This document describes the source of the data used in this project and the transformations applied during collection and preprocessing.
The data used in this project comes from the Quantium Virtual Internship program's retail analytics module. It consists of:
-
QVI_transaction_data.csv: Contains customer transaction data for a chips category from a major retail chain.
- Source: Quantium sample retail dataset
- Time period: July 2018 - June 2019
- Contains: Transaction dates, store numbers, customer IDs, product quantity, and sales amounts
-
QVI_purchase_behaviour.csv: Contains customer segmentation and demographic information.
- Source: Quantium customer database
- Contains: Customer IDs, lifestage segments, and premium customer classifications
-
QVI_data_cleaned(CSV).gz: Compressed version of the cleaned and preprocessed transaction data.

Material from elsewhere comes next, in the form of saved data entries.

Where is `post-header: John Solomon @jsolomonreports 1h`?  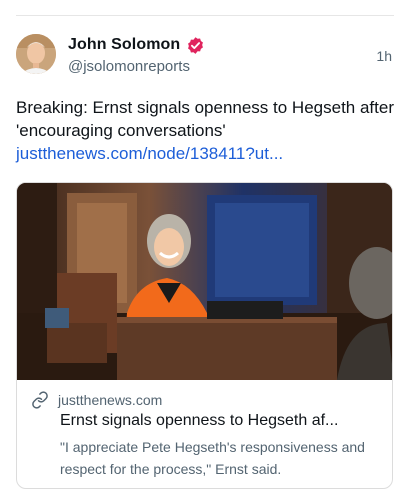 post-header: John Solomon @jsolomonreports 1h is located at coordinates (205, 56).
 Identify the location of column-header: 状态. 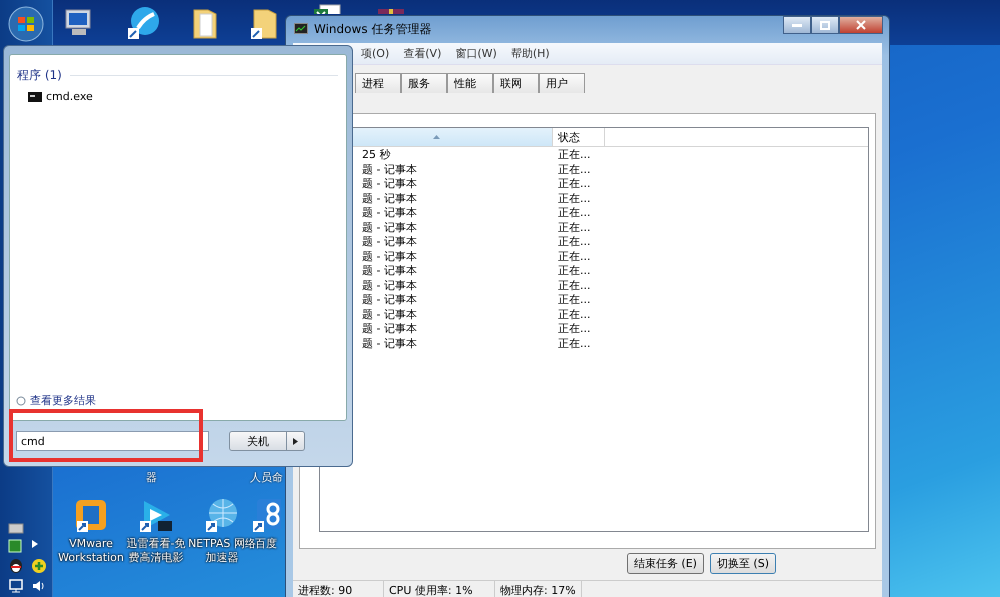
(579, 137).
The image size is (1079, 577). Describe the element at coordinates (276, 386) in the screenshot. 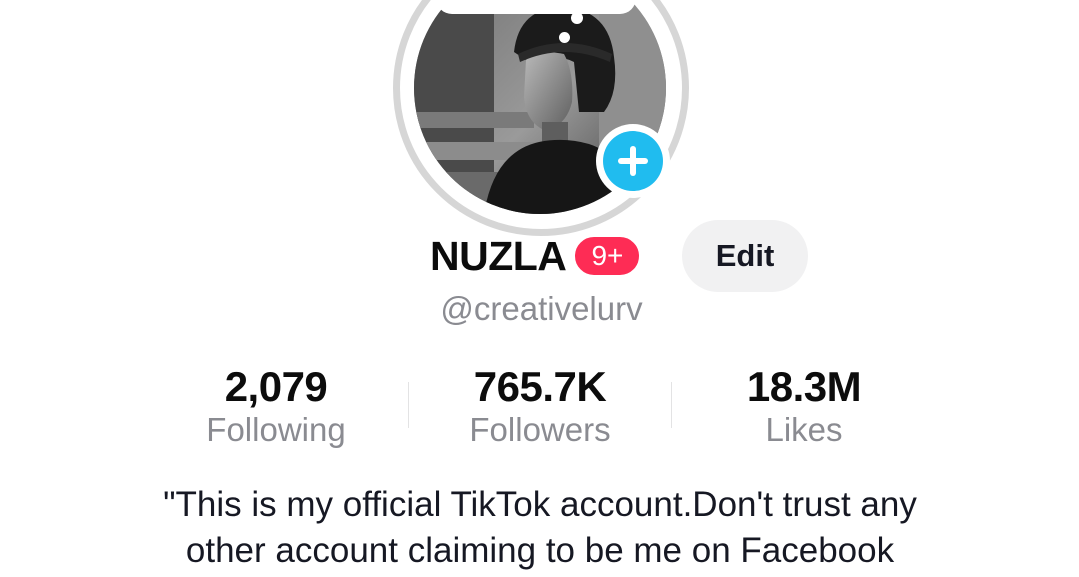

I see `following-count: 2,079` at that location.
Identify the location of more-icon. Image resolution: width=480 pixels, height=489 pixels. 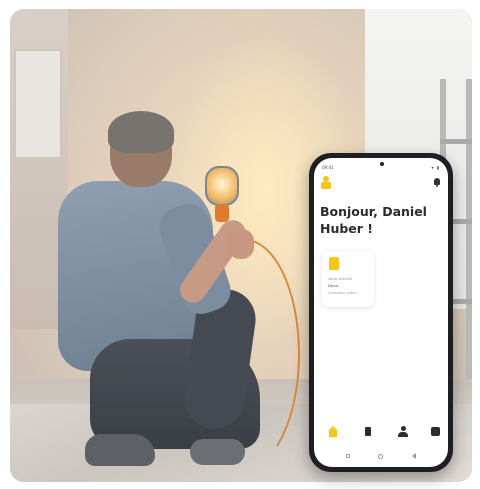
(436, 432).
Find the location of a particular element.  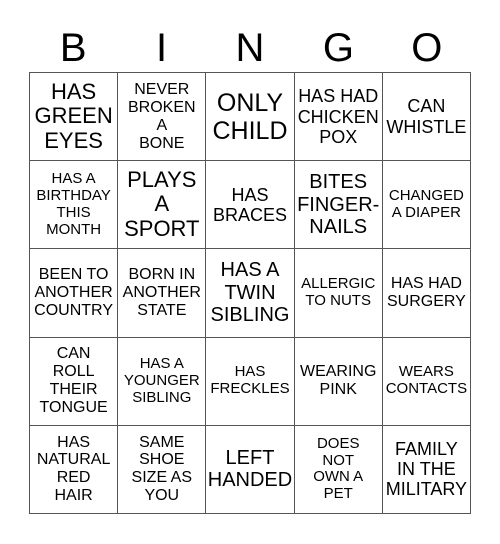

cell-text: HAS GREEN EYES is located at coordinates (74, 116).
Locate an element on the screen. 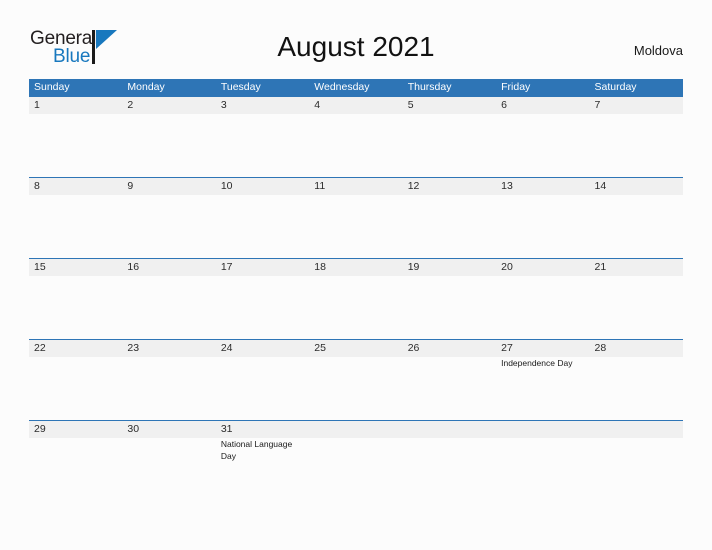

- Derived from: QVI_transaction_data.csv after data cleaning operations
The following transformations were applied to the raw data:
-
Data Cleaning:
- Removed duplicate transactions
- Filtered out outliers (extremely high transaction values)
- Standardized date formats
- Handled missing values through appropriate imputation methods
-
Feature Engineering:
- Created time-based features (day of week, month, etc.)
- Calculated derived metrics such as average purchase value
- Aggregated transaction data by store and time periods
-
Data Integration:
- Merged transaction data with customer behavior data using customer IDs
- Combined store performance metrics with trial information
To ensure data quality and integrity:
- Data validation checks were performed to identify inconsistencies
- Outlier detection and treatment was applied
- Missing value analysis and appropriate handling strategies were implemented
- Data distributions were examined for normality and other statistical properties
This data is intended for educational and analytical purposes only. The data has been anonymized and does not contain personally identifiable information. Store numbers and other identifying information have been encoded to protect business confidentiality.
The data processing and analysis were conducted using:
- Python (Pandas, NumPy)
- Jupyter Notebooks
- Statistical analysis libraries